Improving Usability for Data Entry

Data analysis results are worthless unless the data is correctly collected and entered without error.

This page describes a number of best practices to improve the accuracy of data collection and entry into a computerized system (spreadsheet, web data entry, database or other computer system).These tips are in three groups below: Verification of Data Entered, More Complex Strategies, and Avoiding Manual Data Entry. Most add logic in the data entry system to detect probable errors. This can be as simple as additional formulas in a spreadsheet or more formal programming for a database or web entry.
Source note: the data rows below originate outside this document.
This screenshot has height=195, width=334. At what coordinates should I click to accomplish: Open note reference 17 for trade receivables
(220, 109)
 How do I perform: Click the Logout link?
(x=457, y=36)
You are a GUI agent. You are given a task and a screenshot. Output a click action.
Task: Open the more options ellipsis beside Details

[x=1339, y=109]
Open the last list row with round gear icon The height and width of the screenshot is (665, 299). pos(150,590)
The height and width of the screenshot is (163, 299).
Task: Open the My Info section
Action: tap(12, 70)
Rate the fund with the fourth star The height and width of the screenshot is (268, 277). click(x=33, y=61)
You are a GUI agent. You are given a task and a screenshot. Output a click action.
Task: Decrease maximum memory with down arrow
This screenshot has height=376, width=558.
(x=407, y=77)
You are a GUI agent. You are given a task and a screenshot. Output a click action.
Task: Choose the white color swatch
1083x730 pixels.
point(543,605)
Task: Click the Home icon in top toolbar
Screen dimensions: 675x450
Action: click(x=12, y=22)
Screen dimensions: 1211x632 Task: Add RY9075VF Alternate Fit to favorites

To have a positive influence on data quality, the data entry verification and validation has to be designed to support the person, not fight against them. In short, do not force the person to guess about missing data or semi-legible entries. ...

Guiding Principles
  • It is important to implement any data validation in a manner that is useful for the person entering the data. If that person is directly entering data into a computer while making the actual observation, he/she is likely to be able to respond to a warning about data being out of range and correct the typographical error or re-observe the phenomena in question if the data itself is unreasonable.
  • On the other hand, someone entering data from data sheets prepared by someone else is less likely to be able to "fix" the problem during data during entry. The important thing in designing the data entry validation logic is to allow the person to save the data, not force the person to fix it immediately.
  • If the data sheet is meaningless with the problematic data, then it makes sense to put that sheet aside for later correction and entry. If the data is not critical, the suspicious value should be able to be saved in the system. The criteria used for data entry verification should be included in the QA/QC processing of the data after entry, so the suspect data would be identified at that time, presumably allowing resolution by people familiar with the observation and overall research/data collection protocol.
see more

Best Expert Tip

It is easier, faster, and less error prone if the layout of the data sheet corresponds to the layout of the data entry screen.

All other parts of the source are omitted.